US signs defence cooperation agreement to move troops from Germany to Poland
The US sealed a defence cooperation deal with Polish officials that will pave the way for the redeployment of American troops from Germany to Poland.
"This is going to be an extended guarantee: a guarantee that in case of a threat our soldiers are going to stand arm-in-arm," Poland's President Andrzej Duda said during the signing ceremony.
“It will also serve to increase the security of other countries in our part of Europe,” Duda said.
US Secretary of State Mike Pompeo is in Warsaw after visiting four nations in central and eastern Europe.
The US and Poland have "proudly executed" this defence agreement and it "paves the way" for an additional 1,000 troops on top of the 4,500 already present, Pompeo said at a later press conference.
Pompeo called the deal "an important strategic move" for the United States.

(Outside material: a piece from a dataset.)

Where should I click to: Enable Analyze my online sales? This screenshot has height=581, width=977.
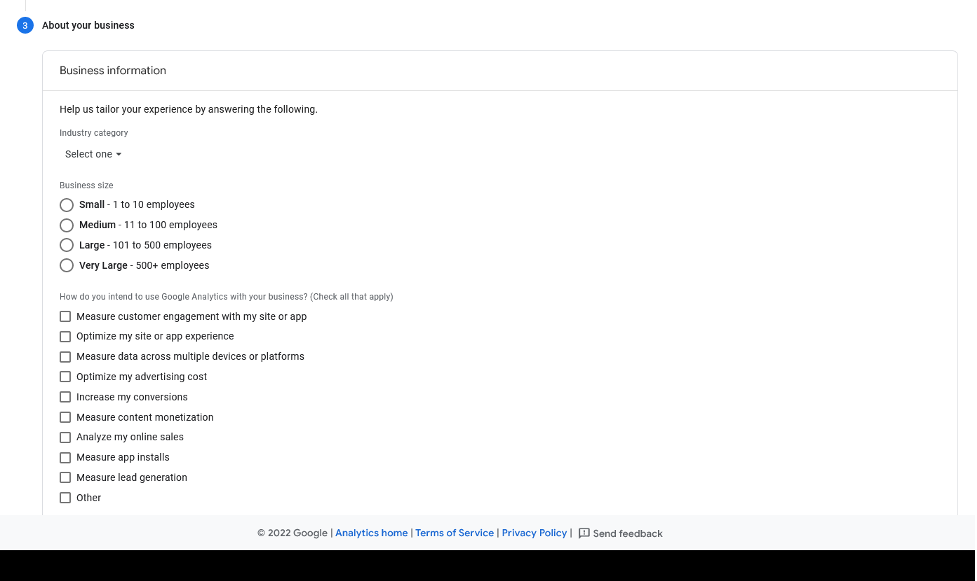[65, 437]
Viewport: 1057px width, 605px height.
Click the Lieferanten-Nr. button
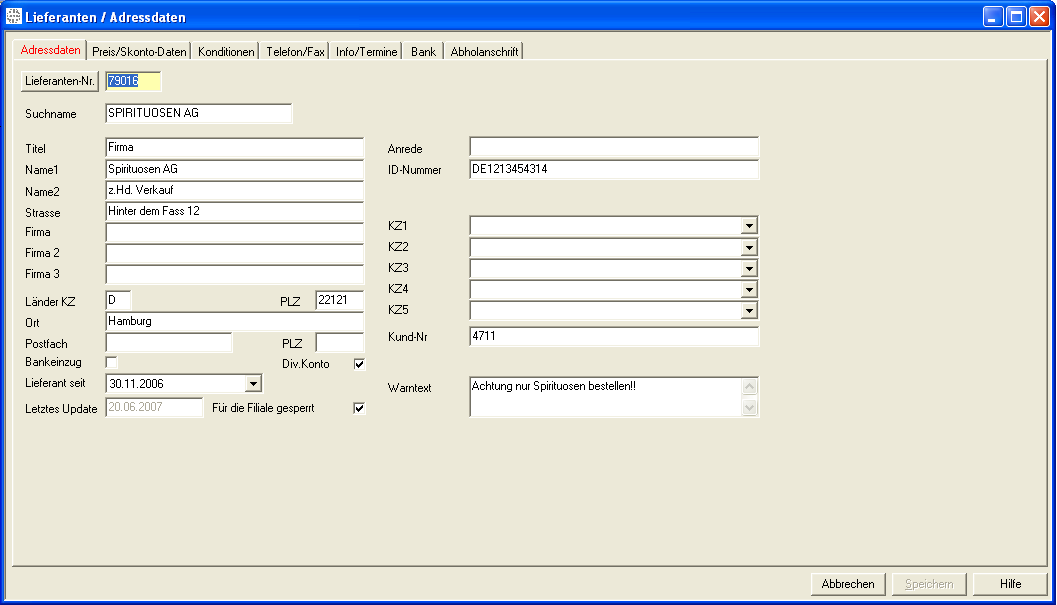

"The presence of American troops in Poland enhances our deterrence potential because we are closer to the potential source of conflict," said Polish foreign minister Jacek Czaputowicz. He added that the presence of US troops in Poland was important to Polish security.
The new deal comes after the US announced plans to pull nearly 12,000 soldiers out of Germany. About 5,400 troops will be deployed elsewhere in Europe including in Poland. Some 6,400 will return home.
US President Donald Trump has long complained that Germany does not spend the NATO target of 2% of its GDP on defence and that it was taking "advantage" of the US.
The US European Command was first created in 1952 and at the height of the Cold War there were more than 400,000 US troops stationed in Europe.
The collapse of the Soviet Union led to a gradual withdrawal of American troops.
Pompeo also visited the Tomb of the Unknown Soldier with Polish officials to mark the centennial of Poland’s landmark victory against the Russian Bolsheviks in 1920 during the Polish-Soviet war.